The lunch rush was in full force Tuesday, and the sushi was efficiently delivered to scores of diners on a conveyor belt. Kura might not be a household name in the United States, but the revolving sushi bar has hundreds of locations in Japan.
"It's kind of like Starbucks over there," said Eric Contreras, assistant manager of the Irvine restaurant.
This Kura is located at Diamond Jamboree, a shopping center that ranks as one of the most consistently crowded places in Orange County, a few freeway exits from Angel Stadium. Contreras said the Kura restaurant in Little Tokyo, near Dodger Stadium, is not as busy as this one.

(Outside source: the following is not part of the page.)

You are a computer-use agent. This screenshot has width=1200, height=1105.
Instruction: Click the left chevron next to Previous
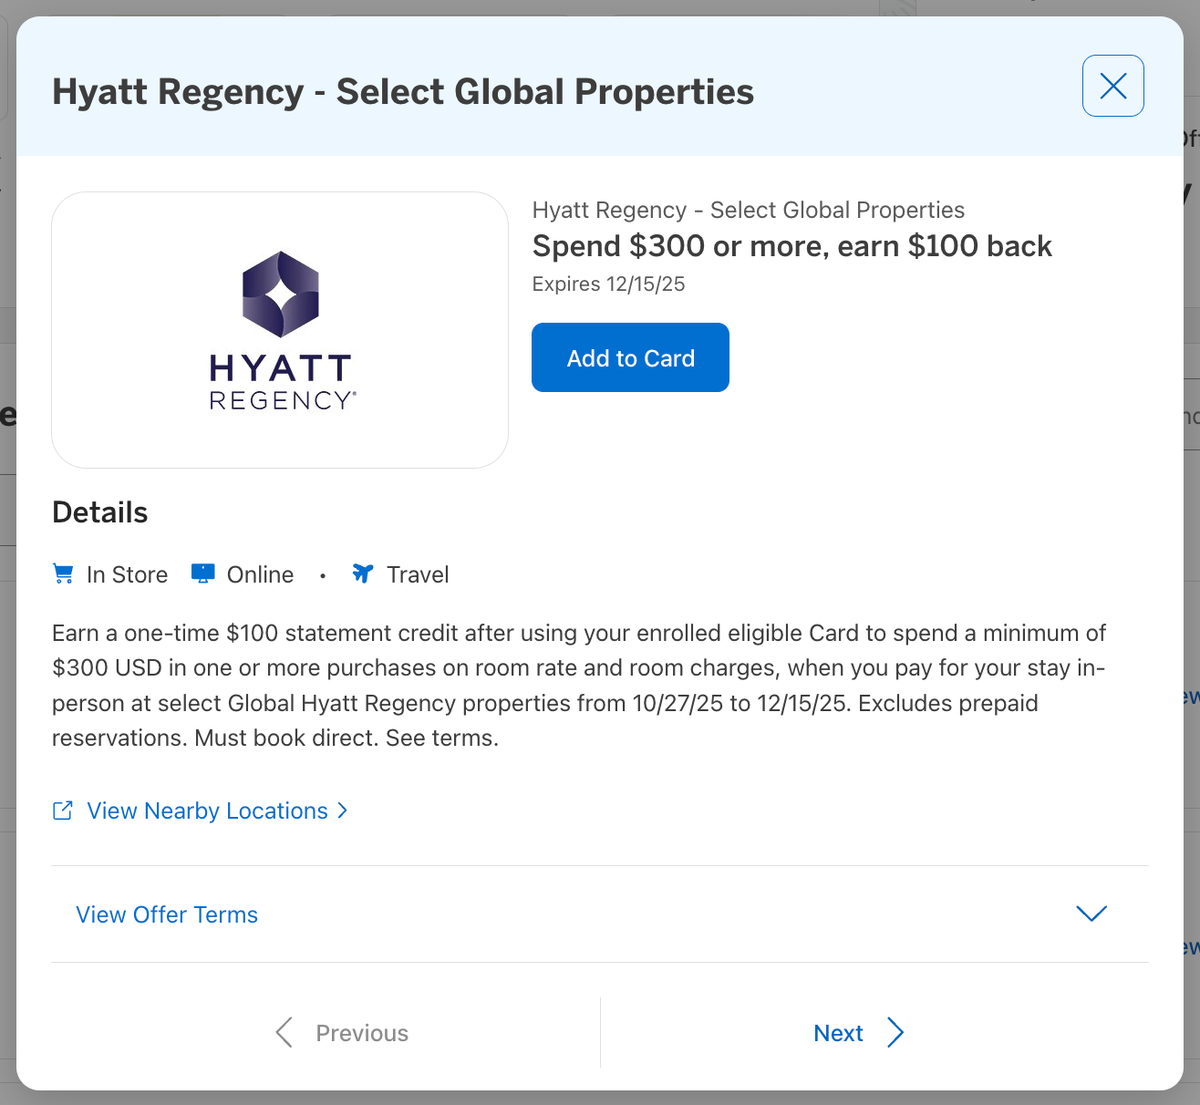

You won't find a McDonald's or Panda Express or Ralphs at Diamond Jamboree, but you will find authentic Asian culture in its restaurants and stores.
You will find CoCo Ichibanya, which started in Japan in 1974 and bills itself as the "biggest curry chain in the world." You will find fast food and fine dining from Japan, China, Korea, Taiwan and Vietnam. The grocery store does not sell the Los Angeles Times or the Los Angeles Daily News, but it does sell the Korea Times and the Chinese Daily News.
The Shohei Ohtani watch has come to this. If Ohtani knows what factor might be most decisive in selecting a team, he isn't saying. His seven finalists have one thing in common: spring training in Arizona.
He is 23. He would be living abroad for the first time. Logic might suggest he would prefer to play for a team in a market with a large Japanese community, and both the Dodgers and Angels are among the finalists that fit that description.
Kay Doling, marketing manager for the Tokyo Table restaurant at Diamond Jamboree, said Ohtani could find suburban safety and comfort in the Irvine area.
"But it's not a Japantown or a Little Tokyo," Doling said.
In Little Tokyo, Ohtani might be more of a celebrity than he might like, Contreras said. Orange County might be "more homey" and people more respectful of Ohtani's privacy, he said.